Chartres was the centre of a mathematical school (Pythagoras and Aristotle are among its stone-carved figures – other carvings show a range of images of work and ordinary human life). And its glorious coloured windows offer a delightful perspective on our debt to the past: in them we see four prophets carrying the four evangelists on their shoulders. But most of all Lord Clark is moved by the sculpted figures of the central doorway. He claims that their look of selfless detachment and spirituality shows a new stage in the ascent of western humanity and that beside them the gods and heroes of ancient Greece look arrogant, soulless and even slightly brutal.
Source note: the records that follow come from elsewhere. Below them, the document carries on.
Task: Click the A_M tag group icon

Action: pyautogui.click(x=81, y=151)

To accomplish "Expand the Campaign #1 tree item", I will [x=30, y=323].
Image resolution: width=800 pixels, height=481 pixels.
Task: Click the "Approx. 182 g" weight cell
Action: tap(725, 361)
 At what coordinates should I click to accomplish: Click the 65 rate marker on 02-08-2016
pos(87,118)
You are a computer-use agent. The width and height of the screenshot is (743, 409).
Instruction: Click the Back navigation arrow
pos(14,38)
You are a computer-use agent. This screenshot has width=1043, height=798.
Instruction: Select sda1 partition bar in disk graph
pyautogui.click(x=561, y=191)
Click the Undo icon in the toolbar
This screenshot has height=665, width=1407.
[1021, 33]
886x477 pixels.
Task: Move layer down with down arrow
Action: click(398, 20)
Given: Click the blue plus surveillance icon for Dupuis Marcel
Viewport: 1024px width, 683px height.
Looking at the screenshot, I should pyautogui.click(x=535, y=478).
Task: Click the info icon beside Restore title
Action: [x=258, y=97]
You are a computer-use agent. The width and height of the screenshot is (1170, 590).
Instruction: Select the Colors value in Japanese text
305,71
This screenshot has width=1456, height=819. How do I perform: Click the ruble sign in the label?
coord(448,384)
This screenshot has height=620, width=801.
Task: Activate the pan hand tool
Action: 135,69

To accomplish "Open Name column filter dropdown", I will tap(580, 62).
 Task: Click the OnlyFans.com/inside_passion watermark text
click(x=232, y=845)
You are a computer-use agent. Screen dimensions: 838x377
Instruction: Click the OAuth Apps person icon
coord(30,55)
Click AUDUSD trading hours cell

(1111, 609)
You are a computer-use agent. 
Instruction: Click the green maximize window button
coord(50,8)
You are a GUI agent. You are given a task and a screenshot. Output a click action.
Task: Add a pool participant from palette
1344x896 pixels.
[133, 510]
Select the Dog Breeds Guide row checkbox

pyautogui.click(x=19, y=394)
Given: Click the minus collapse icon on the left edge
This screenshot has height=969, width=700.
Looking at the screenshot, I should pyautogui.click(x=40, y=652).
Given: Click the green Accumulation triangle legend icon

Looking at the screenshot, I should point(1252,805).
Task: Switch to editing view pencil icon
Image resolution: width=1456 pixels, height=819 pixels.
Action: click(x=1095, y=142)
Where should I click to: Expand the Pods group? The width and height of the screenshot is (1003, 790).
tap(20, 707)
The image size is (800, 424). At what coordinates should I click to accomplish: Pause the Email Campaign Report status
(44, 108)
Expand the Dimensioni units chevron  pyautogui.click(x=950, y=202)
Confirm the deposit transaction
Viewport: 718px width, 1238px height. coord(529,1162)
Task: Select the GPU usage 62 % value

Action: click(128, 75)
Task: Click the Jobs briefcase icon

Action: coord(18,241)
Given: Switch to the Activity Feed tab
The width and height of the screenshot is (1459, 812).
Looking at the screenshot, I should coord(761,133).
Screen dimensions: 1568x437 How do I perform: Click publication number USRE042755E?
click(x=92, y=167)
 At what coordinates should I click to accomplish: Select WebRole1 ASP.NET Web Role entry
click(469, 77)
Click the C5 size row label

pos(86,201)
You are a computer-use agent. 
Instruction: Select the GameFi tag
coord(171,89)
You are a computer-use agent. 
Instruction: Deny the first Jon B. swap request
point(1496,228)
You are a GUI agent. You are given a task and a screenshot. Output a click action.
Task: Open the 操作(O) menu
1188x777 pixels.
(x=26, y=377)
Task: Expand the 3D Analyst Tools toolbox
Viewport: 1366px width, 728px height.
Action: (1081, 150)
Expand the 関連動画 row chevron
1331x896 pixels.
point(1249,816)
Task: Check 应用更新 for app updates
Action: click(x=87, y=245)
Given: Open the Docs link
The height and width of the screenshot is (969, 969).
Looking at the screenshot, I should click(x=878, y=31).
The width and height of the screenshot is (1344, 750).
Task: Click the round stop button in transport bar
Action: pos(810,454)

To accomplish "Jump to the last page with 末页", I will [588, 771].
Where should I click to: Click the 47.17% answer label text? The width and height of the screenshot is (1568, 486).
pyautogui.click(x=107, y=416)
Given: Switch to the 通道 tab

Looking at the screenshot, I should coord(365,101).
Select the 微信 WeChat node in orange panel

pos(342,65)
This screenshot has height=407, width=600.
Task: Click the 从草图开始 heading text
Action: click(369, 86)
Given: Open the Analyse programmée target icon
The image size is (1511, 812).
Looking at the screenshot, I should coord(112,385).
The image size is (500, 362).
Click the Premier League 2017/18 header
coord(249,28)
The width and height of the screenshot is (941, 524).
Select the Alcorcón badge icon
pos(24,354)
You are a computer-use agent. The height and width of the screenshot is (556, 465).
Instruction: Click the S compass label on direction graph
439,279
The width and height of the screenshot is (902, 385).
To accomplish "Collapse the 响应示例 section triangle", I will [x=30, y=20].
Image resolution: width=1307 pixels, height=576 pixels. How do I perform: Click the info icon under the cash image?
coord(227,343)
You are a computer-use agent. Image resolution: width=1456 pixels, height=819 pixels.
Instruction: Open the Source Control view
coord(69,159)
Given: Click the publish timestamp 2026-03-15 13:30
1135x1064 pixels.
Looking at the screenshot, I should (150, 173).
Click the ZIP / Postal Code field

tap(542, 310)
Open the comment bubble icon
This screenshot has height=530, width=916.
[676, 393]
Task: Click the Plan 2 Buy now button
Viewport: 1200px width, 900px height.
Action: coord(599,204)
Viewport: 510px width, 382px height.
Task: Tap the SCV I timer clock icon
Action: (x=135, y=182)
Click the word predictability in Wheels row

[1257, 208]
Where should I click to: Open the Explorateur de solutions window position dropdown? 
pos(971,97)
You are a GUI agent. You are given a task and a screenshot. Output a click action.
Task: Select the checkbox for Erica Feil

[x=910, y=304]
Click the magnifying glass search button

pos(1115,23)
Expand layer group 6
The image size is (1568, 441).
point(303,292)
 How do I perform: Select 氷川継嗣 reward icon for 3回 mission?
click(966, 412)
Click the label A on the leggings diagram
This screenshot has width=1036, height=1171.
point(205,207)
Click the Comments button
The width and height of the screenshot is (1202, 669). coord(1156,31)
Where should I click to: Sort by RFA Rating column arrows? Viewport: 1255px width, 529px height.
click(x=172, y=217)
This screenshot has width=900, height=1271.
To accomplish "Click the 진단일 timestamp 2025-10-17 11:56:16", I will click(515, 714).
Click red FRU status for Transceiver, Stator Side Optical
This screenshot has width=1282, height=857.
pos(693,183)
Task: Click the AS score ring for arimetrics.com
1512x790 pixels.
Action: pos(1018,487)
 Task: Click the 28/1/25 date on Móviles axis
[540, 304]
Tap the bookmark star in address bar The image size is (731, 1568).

“We know from the chronicles,” he says, “something about the men whose state of mind these faces reveal. In the year 1144, they say, when the towers seemed to be rising as if by magic, the faithful harnessed themselves to the carts which were bringing stone, and dragged them from the quarry to the cathedral. The enthusiasm spread throughout France. Men and women came from far away carrying heavy burdens of provisions for the workmen – wine, oil, corn. Amongst them were lords and ladies, pulling carts with the rest. There was perfect discipline, and a most profound silence. All hearts were united and each man forgave his enemies. This feeling of dedication to a great civilising ideal is even more overwhelming when we pass through the portal into the interior. This is not only one of the two most beautiful covered spaces in the world (the other is Santa [Hagia] Sophia in Constantinople), but it is one that has a particular effect on the mind; and the men who built it would have said that this was because it was the favourite earthly abode of the Virgin Mary.”
Chartres was believed to contain the most famous of all Our Lady’s relics, the tunic she had worn at the time of the Annunciation. Whatever the truth of that belief, such an enterprise undertaken in faith has left its own indelible mark. It remains a miracle in stone today.